Games this time come on a small cartridge. It is safe to say that they can also be easily misplaced, so be careful. The benefit of owning cartridges is that you can re-sell them in the future, or share between friends. However, the downside is that every time you want to play a different game, you have to take one game out and place the other one back in. It is a bit inconvenient compared to digital games. Digital games can be directly bought on the console, or on a computer. If you buy it on a computer, it will start downloading on the console automatically if connected to the Wifi. There are tons of benefits for choosing digital over physical. Digital games allow you to switch back and forth seamlessly. You can quickly exit one game and play the other without fidgeting around for game carts. They also load faster in some instances. But just like physical, there are some downsides to digital games, specifically two. Most of the time, digital games are fully priced, and sales rarely happen on the shop to allow you to get a sizeable discount. You also can’t sell them, which means you are stuck with them forever. If you bought a bad game, well too bad, you’re out of luck.

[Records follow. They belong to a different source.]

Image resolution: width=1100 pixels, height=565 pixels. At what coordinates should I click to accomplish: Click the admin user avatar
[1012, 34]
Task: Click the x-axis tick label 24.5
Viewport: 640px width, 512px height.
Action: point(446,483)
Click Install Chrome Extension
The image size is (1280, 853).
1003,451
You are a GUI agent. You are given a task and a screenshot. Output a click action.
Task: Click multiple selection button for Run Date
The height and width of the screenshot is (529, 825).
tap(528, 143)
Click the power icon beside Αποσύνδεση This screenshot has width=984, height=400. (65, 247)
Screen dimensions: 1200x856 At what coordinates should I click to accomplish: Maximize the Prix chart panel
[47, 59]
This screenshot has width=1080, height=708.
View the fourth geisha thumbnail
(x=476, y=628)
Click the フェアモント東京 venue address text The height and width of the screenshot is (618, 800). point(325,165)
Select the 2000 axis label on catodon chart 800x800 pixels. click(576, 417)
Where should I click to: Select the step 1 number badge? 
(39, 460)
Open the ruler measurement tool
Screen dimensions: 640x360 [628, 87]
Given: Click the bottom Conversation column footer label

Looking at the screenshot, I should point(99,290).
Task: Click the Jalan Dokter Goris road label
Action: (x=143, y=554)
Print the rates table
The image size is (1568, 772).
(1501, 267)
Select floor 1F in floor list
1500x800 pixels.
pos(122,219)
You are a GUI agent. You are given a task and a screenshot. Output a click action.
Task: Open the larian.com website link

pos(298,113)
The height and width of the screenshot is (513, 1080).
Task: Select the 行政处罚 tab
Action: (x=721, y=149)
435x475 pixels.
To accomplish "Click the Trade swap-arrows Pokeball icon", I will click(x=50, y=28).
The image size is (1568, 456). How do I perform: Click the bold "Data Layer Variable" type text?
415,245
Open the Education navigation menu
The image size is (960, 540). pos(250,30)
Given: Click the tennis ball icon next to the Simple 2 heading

Its all about preference. I prefer digital games because of the smooth transition from one game to another. I also don’t re-sell my games, so I don’t care. The only that bothers me is paying full price for a digital game when I can get a physical copy of the game for much cheaper.
One thing to note is that if you buy digital games, you will need a Micro SD card eventually.
The Switch is a fantastic console. One word to describe it would be versatility. It does what it set out to, and it does it exceptionally well. There is a lack of traditional apps on the console, such as a browser or Netflix; however, it is not a deal-breaker. Its main purpose two-player to play games, and it offers a great time to its users. Its playstyle can work for everyone’s needs and offers two player experience right out of the gate by sharing the Joy-Cons.
Its controller is the most innovative in the market; however if it too small for you, you can opt-in for a Pro Controller, a bigger single piece controller resembling that of an Xbox controller.
The games are fun and enjoyable. They offer a wholesome experience and work great on that tiny tablet. The portable mode is just as fun as docked mode and works the same with no difference. It has a great battery life that depends on the game and can offer at least a few hours of gameplay. Sleep mode is a highly appreciated addition that gets you right inside the game within 10 seconds. The UI is simple and basic and works fast. I hope Nintendo introduces new themes to make the home menu more customizable and unique.
All-in-all, I recommend this console to both the hardcore gamers, and the casual gamers. You never know what types of experiences you could gain from this, and what memories will come out of this.